空に上がる一筋の煙を見上げ、ひっく、ひっくと泣きじゃくる妹の頭を撫でる。
両親が亡くなったのは近所のスーパーに2人で買い物に行っている最中だった。久しぶりの休みだからご馳走作ろうかな!なんて張り切っていたお父さんにお母さんが「貴方だけじゃ要らないものも買いそうだわ」と付き添って出て行ったのを、私が少しでも引き止めておけば…もしくは私達も着いていくと少しでも時間を稼いでおけば…
「私が…代わりに買い物に行っておけば…!!」
思わずギリッと手を握りしめ、有りもしない「かもしれない」を考えては心臓がぎゅっと握りしめられたかのように痛む。
「ご自分を、責めないで下さい。…きっと御両親もそんな事は望んでいませんよ。」
思わずぱっと顔を上げる。
「だ、誰ですか…?」
そこには黒いスーツをピシッと着こなし、眉を下げて私達を見つめる男の人がいた。
「はじめまして。私、弁護士をしております、成瀬、と申します。」
どうぞ、と渡された名刺には成瀬領と弁護士さんの名前が書かれていた。
「貴女の御両親には色々とお世話になりまして…その時に、もしもの事があれば娘達を頼む、とも」
「…お父さん達が…?」
思わず手の中にある名刺をじっと見つめる。
「実は、御両親と初めて出会った時も今回と同じような事故が起きた時だったんですが…」
その事故の弁護として私が宛てがわれた際の目撃証言の方が貴女の御両親だったんです。
初めて聞く話に思わず「え…?」と声が出る。お父さんお母さん、そんな話したこと無かったのに…
「そんな事が…」
「知らないのも無理はありません。あの時はちょうど妹さんが産まれたばかりの頃でしたから。」
「そうだったんだ…」
そう言えば、何日かお父さんお母さんが忙しくなるから、とおばあちゃん家に泊まってた時があったな…そこから毎朝小学校に通ってたっけ…
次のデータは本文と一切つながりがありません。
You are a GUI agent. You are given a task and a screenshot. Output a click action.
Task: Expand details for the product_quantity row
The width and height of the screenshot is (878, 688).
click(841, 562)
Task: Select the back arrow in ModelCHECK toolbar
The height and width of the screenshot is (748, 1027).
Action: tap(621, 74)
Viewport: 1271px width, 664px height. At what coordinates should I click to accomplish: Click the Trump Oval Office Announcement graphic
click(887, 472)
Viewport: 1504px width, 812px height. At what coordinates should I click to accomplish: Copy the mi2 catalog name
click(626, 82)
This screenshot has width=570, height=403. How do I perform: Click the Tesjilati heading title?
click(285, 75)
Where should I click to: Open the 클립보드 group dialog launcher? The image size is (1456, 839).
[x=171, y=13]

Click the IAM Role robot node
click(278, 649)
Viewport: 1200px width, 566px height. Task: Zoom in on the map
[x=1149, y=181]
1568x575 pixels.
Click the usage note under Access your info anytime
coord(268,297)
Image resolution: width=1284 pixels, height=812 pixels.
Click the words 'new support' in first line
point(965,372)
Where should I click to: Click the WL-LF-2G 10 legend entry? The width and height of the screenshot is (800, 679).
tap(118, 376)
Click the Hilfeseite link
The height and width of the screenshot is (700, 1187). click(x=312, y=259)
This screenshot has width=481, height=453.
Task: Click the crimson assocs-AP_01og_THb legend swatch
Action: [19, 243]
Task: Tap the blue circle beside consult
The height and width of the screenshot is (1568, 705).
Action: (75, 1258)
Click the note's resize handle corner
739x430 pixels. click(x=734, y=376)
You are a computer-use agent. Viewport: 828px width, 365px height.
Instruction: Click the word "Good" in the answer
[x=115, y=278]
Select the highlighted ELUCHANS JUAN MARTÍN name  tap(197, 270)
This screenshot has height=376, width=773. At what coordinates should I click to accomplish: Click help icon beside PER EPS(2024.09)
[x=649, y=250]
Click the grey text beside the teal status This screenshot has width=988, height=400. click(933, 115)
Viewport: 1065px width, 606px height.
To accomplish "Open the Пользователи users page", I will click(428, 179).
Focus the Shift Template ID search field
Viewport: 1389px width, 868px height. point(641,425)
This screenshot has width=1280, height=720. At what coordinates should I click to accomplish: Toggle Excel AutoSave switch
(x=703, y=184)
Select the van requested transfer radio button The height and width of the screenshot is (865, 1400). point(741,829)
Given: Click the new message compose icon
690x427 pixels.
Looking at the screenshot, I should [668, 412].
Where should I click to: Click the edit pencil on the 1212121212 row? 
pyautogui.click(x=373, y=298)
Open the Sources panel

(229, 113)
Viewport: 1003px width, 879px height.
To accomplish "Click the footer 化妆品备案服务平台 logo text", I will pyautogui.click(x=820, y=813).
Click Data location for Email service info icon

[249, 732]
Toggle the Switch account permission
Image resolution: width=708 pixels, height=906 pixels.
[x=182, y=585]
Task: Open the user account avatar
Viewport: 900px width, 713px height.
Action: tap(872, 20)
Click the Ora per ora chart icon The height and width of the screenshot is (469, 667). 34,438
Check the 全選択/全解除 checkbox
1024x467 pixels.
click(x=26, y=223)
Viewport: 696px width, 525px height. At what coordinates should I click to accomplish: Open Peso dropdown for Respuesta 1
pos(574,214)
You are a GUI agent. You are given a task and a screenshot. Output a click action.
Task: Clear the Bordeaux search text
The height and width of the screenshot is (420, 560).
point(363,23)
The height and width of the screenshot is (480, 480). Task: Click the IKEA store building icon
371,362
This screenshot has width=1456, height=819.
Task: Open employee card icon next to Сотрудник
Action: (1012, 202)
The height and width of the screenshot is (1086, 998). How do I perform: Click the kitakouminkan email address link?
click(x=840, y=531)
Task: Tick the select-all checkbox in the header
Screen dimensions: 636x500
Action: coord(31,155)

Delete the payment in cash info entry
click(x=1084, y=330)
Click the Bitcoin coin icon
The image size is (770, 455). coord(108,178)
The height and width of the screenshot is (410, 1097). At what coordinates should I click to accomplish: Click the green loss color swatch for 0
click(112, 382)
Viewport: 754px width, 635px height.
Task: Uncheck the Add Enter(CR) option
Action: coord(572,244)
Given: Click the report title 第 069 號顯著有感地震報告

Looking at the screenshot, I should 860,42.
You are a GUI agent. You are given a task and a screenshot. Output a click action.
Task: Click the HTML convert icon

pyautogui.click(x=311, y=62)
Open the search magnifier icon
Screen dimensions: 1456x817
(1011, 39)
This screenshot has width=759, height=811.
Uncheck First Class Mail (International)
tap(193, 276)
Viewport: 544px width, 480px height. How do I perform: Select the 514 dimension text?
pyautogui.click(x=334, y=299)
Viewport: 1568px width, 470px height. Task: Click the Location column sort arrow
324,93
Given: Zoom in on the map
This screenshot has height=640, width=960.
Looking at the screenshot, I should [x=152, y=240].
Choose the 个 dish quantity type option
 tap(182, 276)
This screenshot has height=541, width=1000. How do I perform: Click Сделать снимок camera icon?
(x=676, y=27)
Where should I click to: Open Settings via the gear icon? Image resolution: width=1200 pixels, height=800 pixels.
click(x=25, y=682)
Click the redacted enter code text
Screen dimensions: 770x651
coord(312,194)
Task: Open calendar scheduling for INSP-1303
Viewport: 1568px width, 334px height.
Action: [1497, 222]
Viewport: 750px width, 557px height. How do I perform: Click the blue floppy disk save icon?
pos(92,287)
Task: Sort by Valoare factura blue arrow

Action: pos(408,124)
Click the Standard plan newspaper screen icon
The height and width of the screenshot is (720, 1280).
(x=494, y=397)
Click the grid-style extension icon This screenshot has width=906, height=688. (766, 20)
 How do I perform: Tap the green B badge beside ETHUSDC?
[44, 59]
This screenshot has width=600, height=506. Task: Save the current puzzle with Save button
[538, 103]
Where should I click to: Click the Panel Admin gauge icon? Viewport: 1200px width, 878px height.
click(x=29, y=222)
「御両親は本当にとても良い方達で、自分たちだけでは不確かな事もその当時現場近くに住んでた人達に一軒一軒回って事故状況を調べて下さったんですよ。」
なんでそこまでするのか、赤の他人なのにって言われながらも、明確にするまで決して諦めなかったんです。
「僕もびっくりしました。…こんなに人の為に一生懸命になれる人が本当にいるんだと。」
ふわりと優しく笑う成瀬さんに、ポロッと涙がこぼれる。そうだ、私の両親は超がつくほどお人好しで、近所の人から子犬や子猫を貰いすぎて里親を探すのが大変だったり、よく分からない置物も「隣の丸岡さんが置くとこないって困っててさー、貰っちゃった!」なんて言いながら貰ってきちゃったり、そのせいで部屋が狭くなっても、子猫に噛まれまくっても、いつも笑顔で楽しく過ごしてた。…私達が悩んだり辛いことがあると凄く自分の事のように悩んだり怒ったりしてくれてた。…自慢の両親だったのに。
「…成瀬さん…わ、私の、両親は…っ超がつくほどお人好しでッ…どうしようもなくって…!
でもッ大好きだったんです…!!」
その瞬間ボロボロと涙が溢れ出す。
うわぁぁーー…ん
「おねぇちゃ…うわぁぁぁーーん!」
「…大丈夫。僕が守りますから。」
ボソッと呟き、私達をぎゅっと抱きしめてくれたその温かさを私はずっと忘れないだろう。
その後成瀬さんは宣言通り様々な法律上の手続き等を代わりにやってくれて、施設には絶対行きたくないと言う私達の気持ちを組み、親戚との繋がりも薄かった私達の為に成瀬さんが保護者として名乗り上げてくれた。
そのお陰で今まで通り実家で私と晴香の2人で暮らすことが出来ている。
そして月日は流れ、私が大学を卒業し妹が高校に入学した桜舞う季節
私は運命の出会いをした。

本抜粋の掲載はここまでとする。